Linear and nonlinear models

In least square curve fitting, there is a step where we take derivatives to find the parameter estimates. If those equations are too complicated then we will have a hard time solving them. It is straightforward to solve these equations for so called linear models. Linear models are of the form

    \begin{align*} f(x_i; \mathbf{a})&= a_1 X_1(x_i) + a_2 X_2(x_i) + \ldots + a_M X_M(x_i) \end{align*}

One example of a linear model with M parameters is a polynomial.

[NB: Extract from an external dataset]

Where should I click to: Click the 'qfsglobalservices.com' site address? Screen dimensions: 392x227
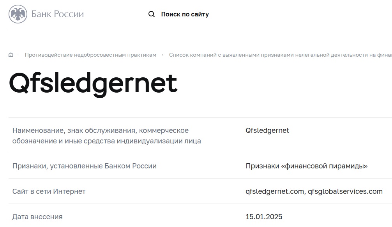[345, 191]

    \begin{align*} f(x_i;\mathbf{a}) &= a_1 + a_2x_i + \ldots + a_{M}x_i^{M-1} \end{align*}

Other linear models might have the x_i replaced with general functions X_j(x_i). This gives a lot of different possible functions, but some are unnatural and do not occur in usual data sets.

    \begin{align*} f(x_i;\mathbf{a}) &= a_1 \sin(x_i) + a_2 e^{x_i} + \ldots + a_{M}\ln(x_i) \end{align*}

Linear means the parameter is to the first power out in front. The following model is not linear.

    \begin{align*} f(x_i;\mathbf{a}) &= a_1 \sin(a_2 x_i) + a_3 e^{a_4 x_i} \end{align*}

For models of the nonlinear form, the optimization problem is usually quite difficult to solve. We will consider what to do with nonlinear models later.

To perform a curve fit on a model with M parameters you need at least M different points. A good practice is to have many more measured points than parameters. When models are bloated with a lot of parameters you can usually fit a wide variety of functions. Keep it as simple as possible but not simpler. Use only as few parameters are necessary.

The generalized least squares problem

Now with our linear model of M parameters we would like to derive the best parameter estimates and their uncertainties in the least squares weighted framework. The model is.

    \[f(x_i;a_1,a_2,...,a_M) = f(x_i; \mathbf{a}) = \sum_{k=1}^M a_k X_k(x_i)\]

where X_k(x_i) are some generally defined continuous functions.

    \begin{align*} \chi^2 &= \sum_{i=1}^N \cfrac{({y}_i- \sum_{k=1}^M a_kX_k(x_i))^2}{{\sigma}_i^2} \end{align*}

To minizise \chi^2, we set each derivative equal to zero.

    \[\cfrac{\partial}{ \partial a_k} \chi^2=0\]

This gives a k= 1,2,\ldots, M linear system of equations. These “normal equations” give the optimal fit parameters \mathbf{a} which we can write as a vector.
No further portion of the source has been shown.